Mochileros (lit. 'backpackers') are drug couriers in the Latin American drug trade. They move drugs on foot from areas where it is produced, such as cocaine from the Valle de los Ríos Apurímac, Ene y Mantaro in Peru, to pick-up points for collection by the next link in the transport chain. The work is very hazardous.

In Mexico, those who engage in this type of activity are known as "burreros" (a donkey, a pack animal) and cross the Mexico-U.S. border through the Sonoran Desert into Arizona. They usually travel in small groups, and the journey takes more than a week. Each person carries a square-shaped package on their back, holding about 55 pounds of illegal substances.

Cocaine is also carried internationally in small, concealed, kilogram quantities by couriers known as "mules" (or "mulas"), who cross a border legally (through a port) or (illegally) elsewhere. If the mule gets through without being caught, the gangs will receive most of the profits. If the mule is caught, gangs may sever all links and the mule will usually stand trial for individual trafficking. Mules are often forced into their role by coercion, violence, threats or extreme poverty.

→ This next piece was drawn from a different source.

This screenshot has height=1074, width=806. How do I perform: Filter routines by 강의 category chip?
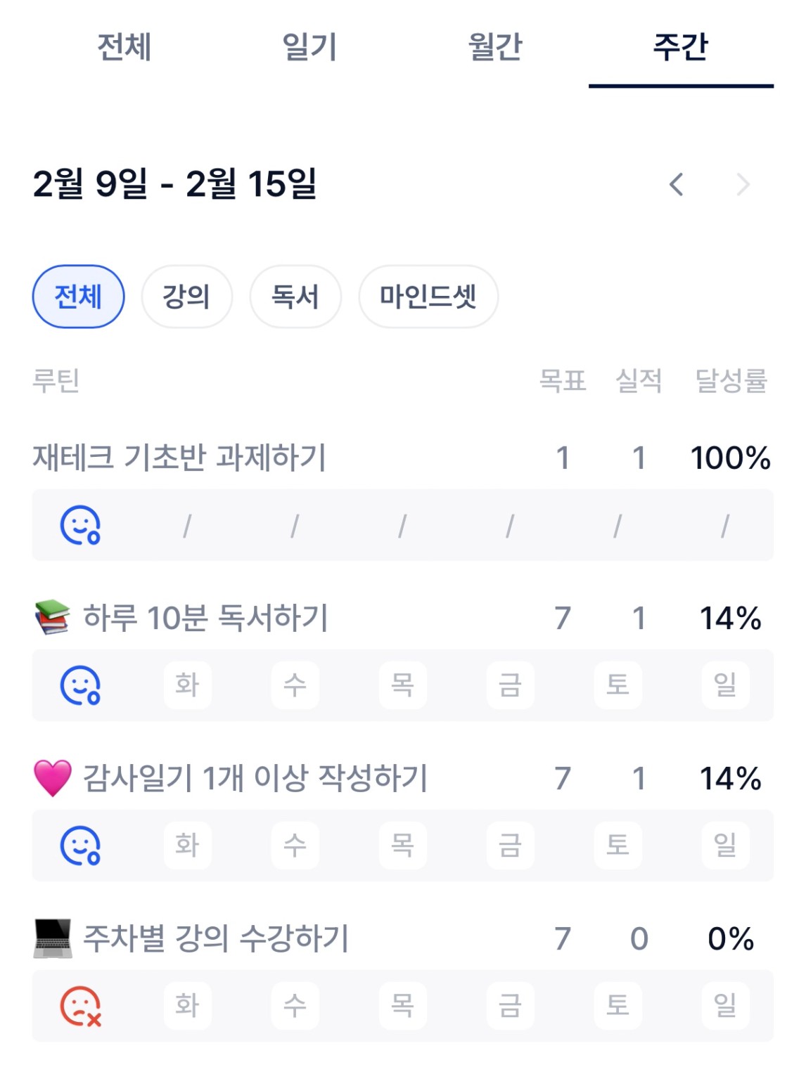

General smuggling techniques which also have been used for cocaine include:
- Concealment: Methods of smuggling include hiding the goods in secret compartments of a large vehicle luggage, or in clothing.
- Body packing: Transporting goods outside (or inside) the body by a person known as "bait". Contraband is attached to the outside of the body with adhesive tape, glue or straps, often between the cheeks of the buttocks or between rolls of fat.
- Swallowing: Using a mule's gastrointestinal tract or other body cavities as containers, this has sometimes resulted in cardiac arrest.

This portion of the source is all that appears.